How Hepatitis B Spreads
Hepatitis B spreads primarily via:
- Mother to infant.
- Sexual contact.
- Exposure to infected blood or semen through sexual contact or sharing syringes.
The virus does not spread through hand-holding, sharing food and drinks, hugging, kissing, coughing, or breastfeeding. It’s also unlikely you’ll get hepatitis B from a blood transfusion, as all donated blood gets screened against this disease and others.
The hepatitis vaccine involves a series of shots and can help prevent you from getting the virus if you’re ever exposed to it. Health care providers recommend the vaccine for:
- All babies.
- All unvaccinated children under the age of 19.
- At-risk adults.
At-risk adults are those likely to be exposed to the hepatitis B virus. You should get vaccinated as an adult if you:
- Have had sex with someone who has hepatitis B.
- Live with someone who has hepatitis B.
- Use injectable drugs.
- Travel to countries where hepatitis B is common, such as Africa and the Western Pacific.

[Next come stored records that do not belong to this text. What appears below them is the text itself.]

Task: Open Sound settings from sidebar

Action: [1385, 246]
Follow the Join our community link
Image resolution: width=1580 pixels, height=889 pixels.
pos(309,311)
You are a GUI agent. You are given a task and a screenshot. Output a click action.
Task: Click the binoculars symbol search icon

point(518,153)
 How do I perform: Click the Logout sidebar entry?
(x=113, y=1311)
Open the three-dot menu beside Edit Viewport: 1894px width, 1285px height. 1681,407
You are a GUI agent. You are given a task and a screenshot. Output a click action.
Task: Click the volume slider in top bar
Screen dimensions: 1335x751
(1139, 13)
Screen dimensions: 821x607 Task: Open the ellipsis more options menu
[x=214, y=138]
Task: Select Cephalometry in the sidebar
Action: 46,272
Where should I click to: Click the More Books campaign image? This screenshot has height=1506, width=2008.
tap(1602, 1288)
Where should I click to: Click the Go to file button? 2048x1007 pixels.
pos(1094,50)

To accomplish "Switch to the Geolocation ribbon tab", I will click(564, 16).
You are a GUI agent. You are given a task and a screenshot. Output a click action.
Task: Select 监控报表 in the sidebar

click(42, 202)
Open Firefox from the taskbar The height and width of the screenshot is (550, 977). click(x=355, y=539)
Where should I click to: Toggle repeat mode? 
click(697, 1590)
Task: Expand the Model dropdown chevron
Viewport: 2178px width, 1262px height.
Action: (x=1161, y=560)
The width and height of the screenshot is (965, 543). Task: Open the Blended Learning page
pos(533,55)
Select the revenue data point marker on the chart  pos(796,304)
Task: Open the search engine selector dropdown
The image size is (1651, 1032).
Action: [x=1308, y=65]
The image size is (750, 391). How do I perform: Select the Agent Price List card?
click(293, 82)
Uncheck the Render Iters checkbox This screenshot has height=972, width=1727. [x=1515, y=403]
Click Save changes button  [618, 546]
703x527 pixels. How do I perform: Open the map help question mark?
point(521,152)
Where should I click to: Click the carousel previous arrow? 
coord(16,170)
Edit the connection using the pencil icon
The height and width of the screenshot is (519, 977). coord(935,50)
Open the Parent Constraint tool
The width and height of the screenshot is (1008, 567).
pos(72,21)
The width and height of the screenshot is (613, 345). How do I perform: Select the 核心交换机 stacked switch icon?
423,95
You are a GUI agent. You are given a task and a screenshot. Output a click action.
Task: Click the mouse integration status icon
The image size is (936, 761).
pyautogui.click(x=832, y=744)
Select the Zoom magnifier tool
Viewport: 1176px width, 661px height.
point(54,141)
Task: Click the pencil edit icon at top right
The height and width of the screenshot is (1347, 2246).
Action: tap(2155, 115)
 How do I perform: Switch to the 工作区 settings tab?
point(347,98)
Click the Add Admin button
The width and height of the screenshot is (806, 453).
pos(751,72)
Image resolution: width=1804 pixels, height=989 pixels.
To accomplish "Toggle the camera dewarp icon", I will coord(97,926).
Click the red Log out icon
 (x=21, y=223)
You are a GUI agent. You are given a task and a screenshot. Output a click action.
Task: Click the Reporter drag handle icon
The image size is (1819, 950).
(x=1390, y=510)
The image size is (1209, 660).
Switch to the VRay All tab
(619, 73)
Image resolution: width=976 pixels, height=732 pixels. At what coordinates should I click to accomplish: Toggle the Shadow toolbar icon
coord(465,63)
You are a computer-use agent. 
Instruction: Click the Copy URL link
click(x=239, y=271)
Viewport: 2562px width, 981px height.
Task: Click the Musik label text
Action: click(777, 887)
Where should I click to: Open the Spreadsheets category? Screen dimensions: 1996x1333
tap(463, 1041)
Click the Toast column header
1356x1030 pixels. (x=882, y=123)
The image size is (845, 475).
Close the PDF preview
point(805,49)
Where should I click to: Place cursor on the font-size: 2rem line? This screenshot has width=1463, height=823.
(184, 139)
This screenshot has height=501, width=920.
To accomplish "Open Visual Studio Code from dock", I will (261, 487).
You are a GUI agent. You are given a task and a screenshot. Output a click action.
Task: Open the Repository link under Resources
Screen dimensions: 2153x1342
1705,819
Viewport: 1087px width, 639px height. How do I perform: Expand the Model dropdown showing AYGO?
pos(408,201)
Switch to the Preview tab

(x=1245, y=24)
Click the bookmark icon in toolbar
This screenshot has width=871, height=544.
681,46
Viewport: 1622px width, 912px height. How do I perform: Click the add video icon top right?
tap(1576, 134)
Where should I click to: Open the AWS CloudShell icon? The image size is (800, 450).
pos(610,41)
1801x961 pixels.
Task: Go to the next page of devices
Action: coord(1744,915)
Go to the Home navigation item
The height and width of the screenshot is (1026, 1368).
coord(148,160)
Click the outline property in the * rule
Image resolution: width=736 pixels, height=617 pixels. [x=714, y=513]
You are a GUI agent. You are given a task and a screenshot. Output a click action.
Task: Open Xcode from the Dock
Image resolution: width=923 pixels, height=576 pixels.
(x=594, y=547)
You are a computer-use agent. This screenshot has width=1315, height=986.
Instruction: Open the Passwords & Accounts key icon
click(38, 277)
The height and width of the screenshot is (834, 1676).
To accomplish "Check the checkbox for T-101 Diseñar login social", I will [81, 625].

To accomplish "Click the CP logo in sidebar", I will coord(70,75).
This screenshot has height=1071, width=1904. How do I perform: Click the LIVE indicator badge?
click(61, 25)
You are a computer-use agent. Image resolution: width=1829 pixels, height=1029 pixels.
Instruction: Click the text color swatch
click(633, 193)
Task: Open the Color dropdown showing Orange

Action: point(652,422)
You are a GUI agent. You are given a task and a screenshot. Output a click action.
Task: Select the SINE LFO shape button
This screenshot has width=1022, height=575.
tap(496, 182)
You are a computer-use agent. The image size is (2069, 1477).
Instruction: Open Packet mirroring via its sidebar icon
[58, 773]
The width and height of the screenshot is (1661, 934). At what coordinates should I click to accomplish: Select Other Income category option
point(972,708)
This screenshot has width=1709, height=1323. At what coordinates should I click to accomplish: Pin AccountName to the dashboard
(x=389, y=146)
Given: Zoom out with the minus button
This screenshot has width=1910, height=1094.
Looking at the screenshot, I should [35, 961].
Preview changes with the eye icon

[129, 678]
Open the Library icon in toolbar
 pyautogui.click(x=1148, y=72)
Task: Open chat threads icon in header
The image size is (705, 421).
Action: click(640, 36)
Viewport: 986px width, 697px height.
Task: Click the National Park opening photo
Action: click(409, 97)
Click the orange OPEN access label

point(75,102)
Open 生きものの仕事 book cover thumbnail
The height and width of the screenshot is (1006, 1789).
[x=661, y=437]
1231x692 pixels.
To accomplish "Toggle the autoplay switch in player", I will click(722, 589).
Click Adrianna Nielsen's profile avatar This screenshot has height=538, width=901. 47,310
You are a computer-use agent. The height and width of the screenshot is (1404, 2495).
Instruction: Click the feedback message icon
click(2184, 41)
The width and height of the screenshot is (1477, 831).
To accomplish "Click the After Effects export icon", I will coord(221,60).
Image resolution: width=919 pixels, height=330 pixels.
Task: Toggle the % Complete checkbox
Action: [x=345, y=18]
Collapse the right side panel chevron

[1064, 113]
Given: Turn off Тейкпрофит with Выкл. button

- Have chronic liver disease, hepatitis C, or HIV.
- Are a hemodialysis patient.
- Are a health care or public safety worker.
If you know you’ve been in contact with the virus, call your medical provider right away, as vaccination within 24 hours might help prevent you from getting the disease.
You can also prevent hepatitis B by taking steps to avoid coming in contact with infected body fluids. These include:
- Practicing safer sex, such as condom use.
- Not sharing personal items, such as toothbrushes or razors.
- Not sharing needles.
- Cleaning blood spills thoroughly using bleach and gloves.